Information supplied

******************************

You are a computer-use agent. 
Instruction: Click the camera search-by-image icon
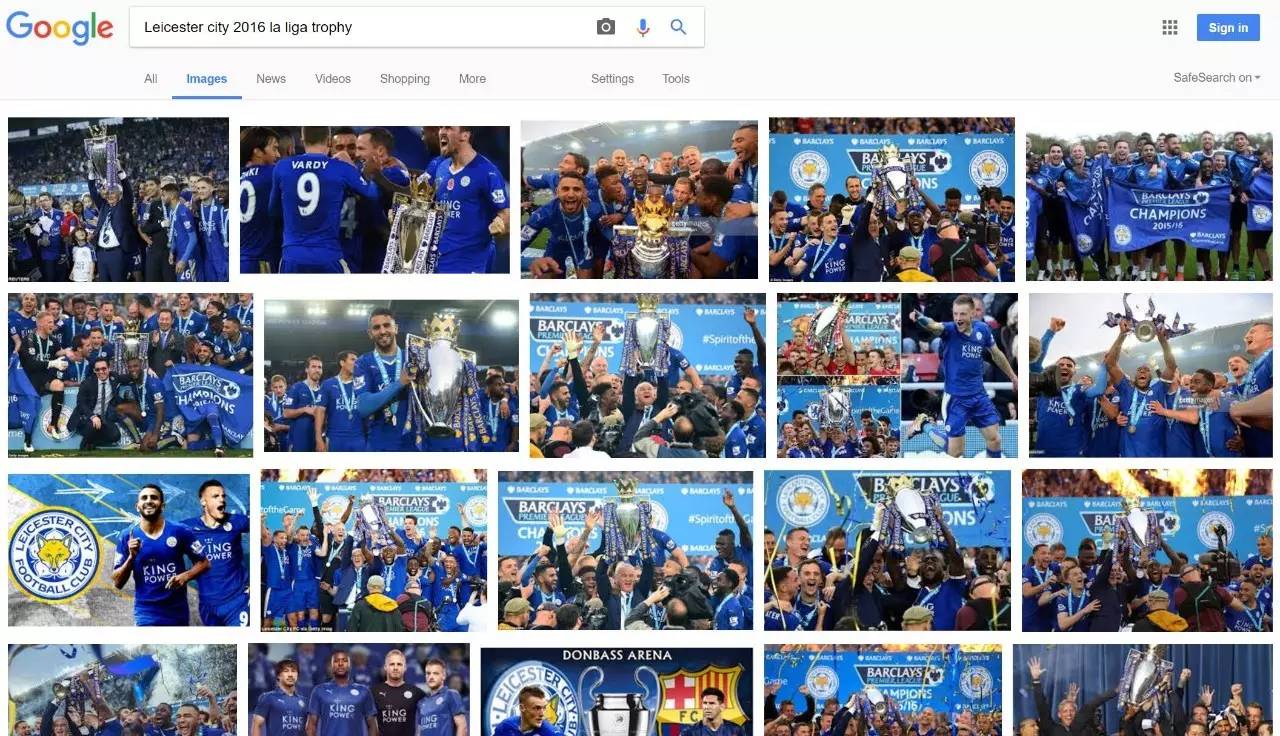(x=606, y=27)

******************************

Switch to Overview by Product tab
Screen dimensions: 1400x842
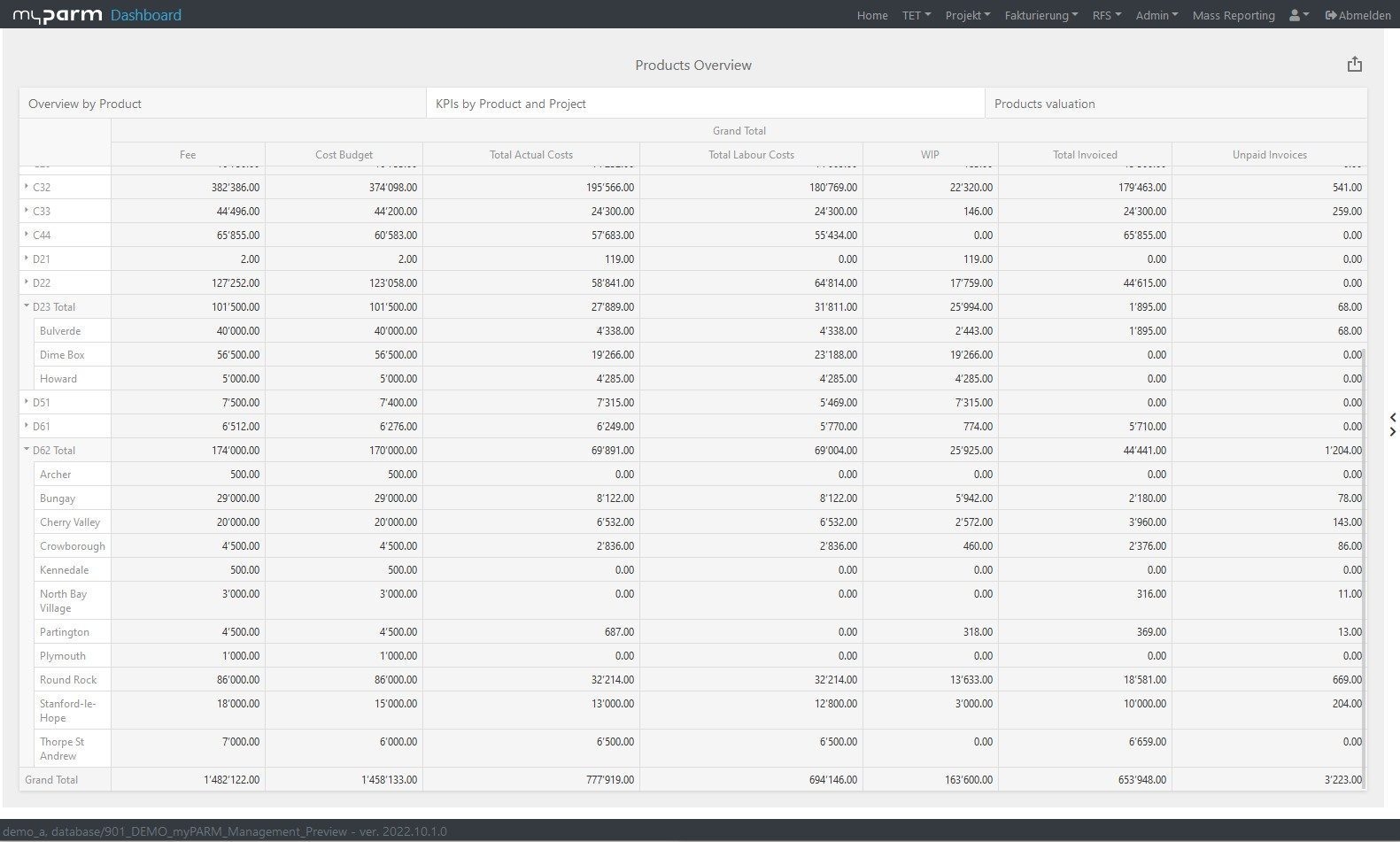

******************************

Problem to work on
Can you convert the lines of the records from the one containing "Switch to Overview by Product tab" through the one containing "Screen dimensions: 1400x842", inclusive, into a Markdown table with the columns Row and Text, leaving out any blank lines?

Reply to the exercise
| Row | Text |
|---|---|
| 1 | Switch to Overview by Product tab |
| 2 | Screen dimensions: 1400x842 |